In the grand scheme of things, it's the band's music that will decide their fate, and album number three – Ride To Nowhere  – is perhaps the one to do the deciding. Losing three band members in the recording's wake may have been unfortunate, but James is nothing if not a fighter, and he clearly believes in his band. 

Buoyed by a new line-up and excited by the prospect of an upcoming tour that includes their biggest headlining shows to date, Nathan took us through Ride To Nowhere, track-by-track.

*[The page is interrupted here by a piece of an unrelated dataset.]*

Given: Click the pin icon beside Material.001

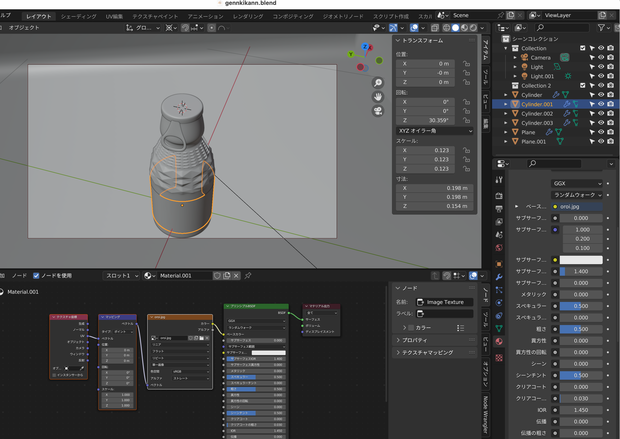Looking at the screenshot, I should coord(248,276).
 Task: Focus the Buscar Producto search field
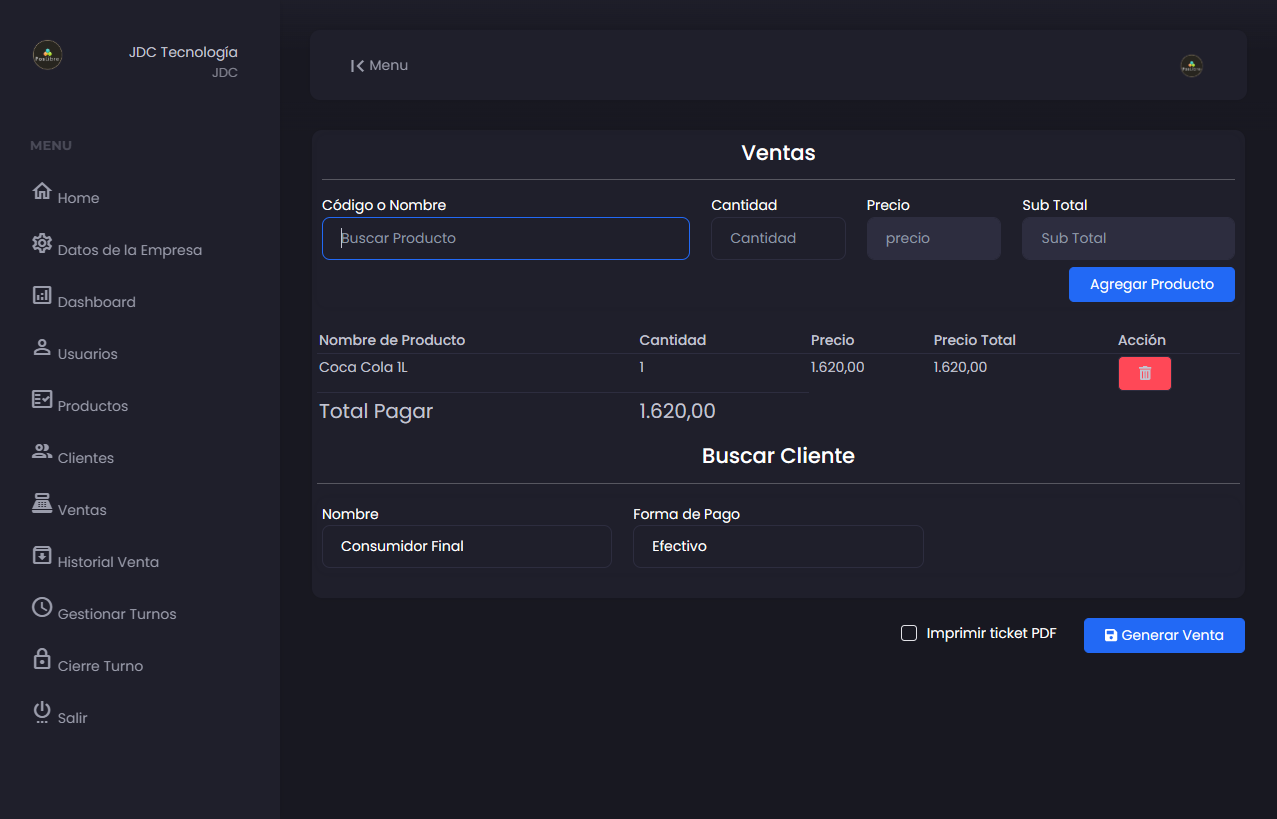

"I wrote a bit more about my own feelings and about things I haven't typically written about before," he says. "So yeah. It's heavy emotionally, and heavy musically."

Where Are You Now?

"Andreas, our guitar player, brought me the riff, and we changed it so it was a bit darker – a bit ghostly – and a little less bluesy than stuff we'd done previously. 

"Lyrically, I found myself humming the tune to what became the chorus very very quickly. I wanted to put together a song about the end of a business relationship from a while ago. And that's lyrically kind of what this song is about. It's really singable!"

Freak Show

"All of our choruses tend to be big, heavy bluesy courses, and I wanted a song that structurally had a bit more to it than the normal bluesy riff. It's got a very melodic chorus line, and our bass player came up with the lead part at the beginning of the riff. 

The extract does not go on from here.